Could you rewrite these lines with each "Given" changed to "Task", keeping everything else the same and leaving the pictures out?
■ ■ ■ ■
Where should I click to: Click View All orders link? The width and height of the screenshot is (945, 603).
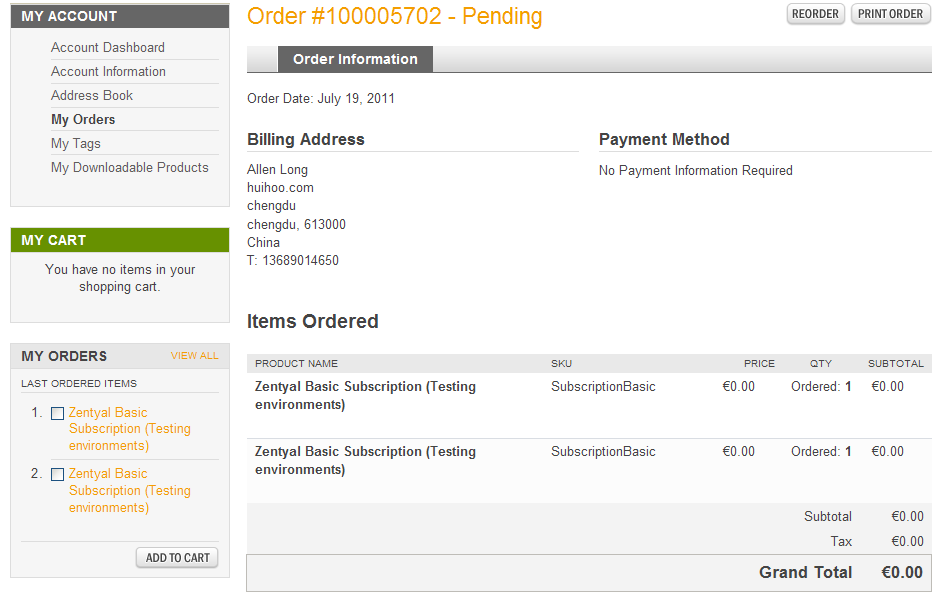[194, 356]
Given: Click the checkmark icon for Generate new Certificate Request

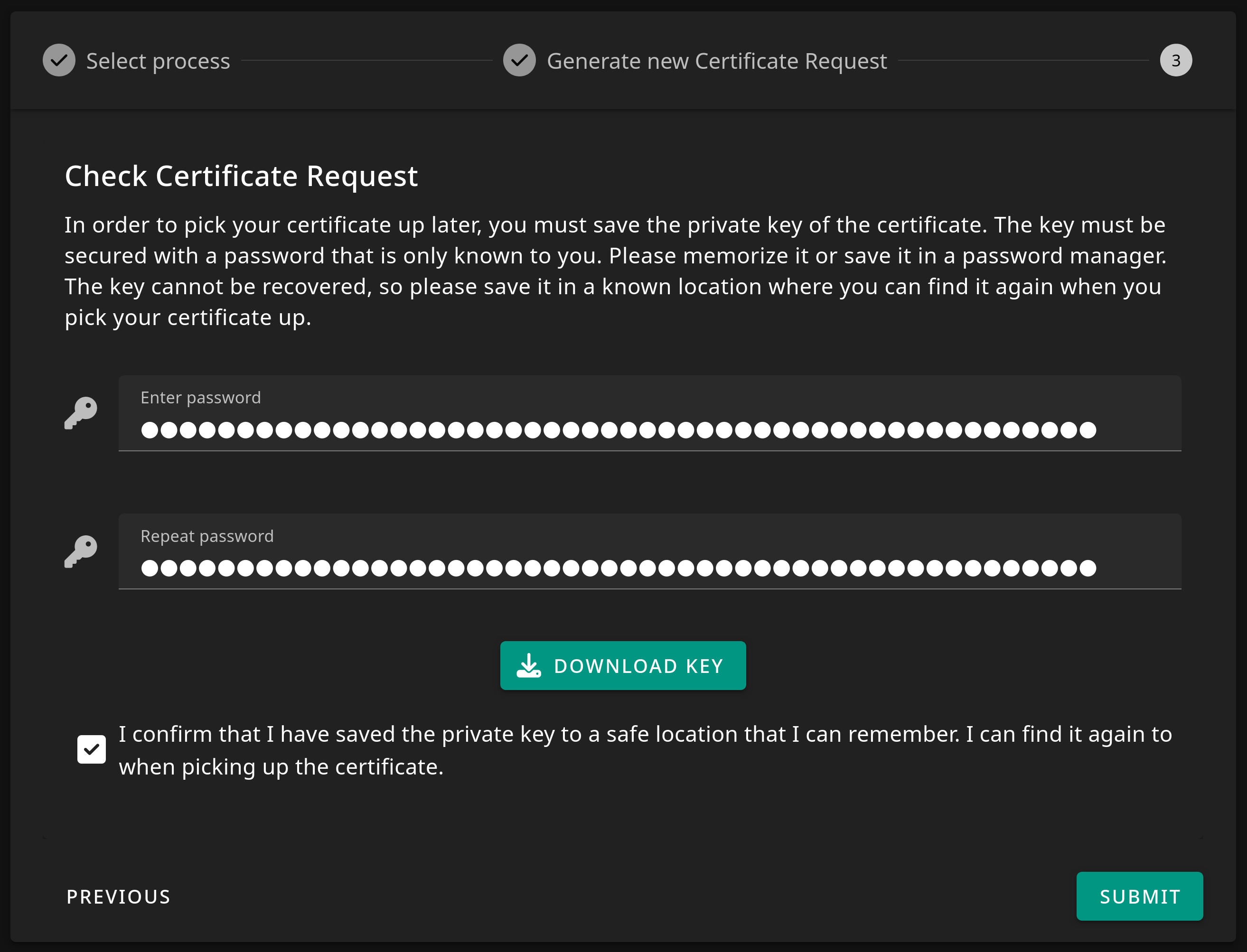Looking at the screenshot, I should (519, 61).
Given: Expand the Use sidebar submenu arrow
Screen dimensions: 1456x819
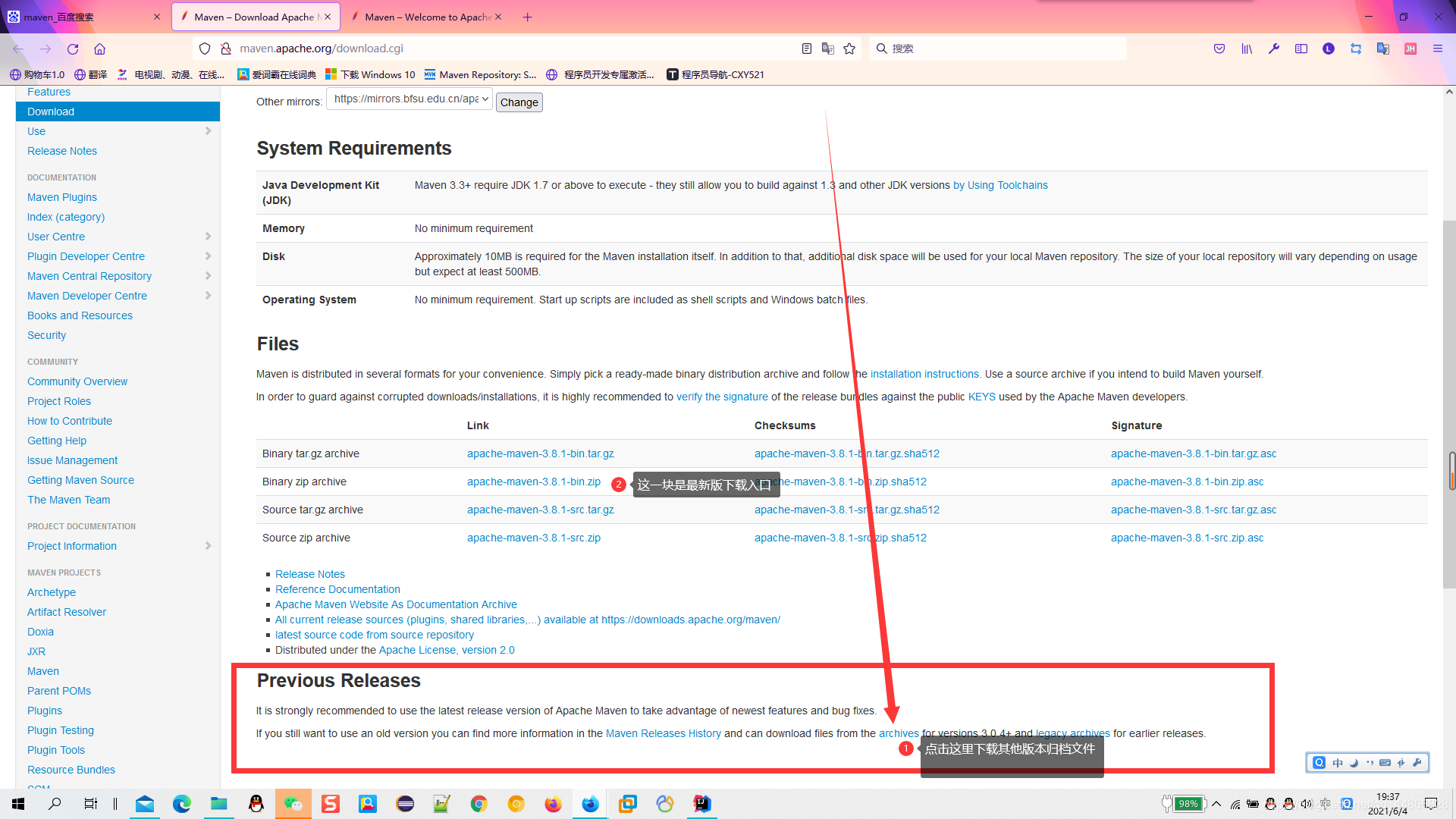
■ ■ ■ ■
**REPLY TO THE EXERCISE:**
Where should I click to: Click View All orders link? The width and height of the screenshot is (945, 603).
[194, 356]
Task: Click the checkmark icon for Generate new Certificate Request

Looking at the screenshot, I should (519, 61).
Task: Expand the Use sidebar submenu arrow
Screen dimensions: 1456x819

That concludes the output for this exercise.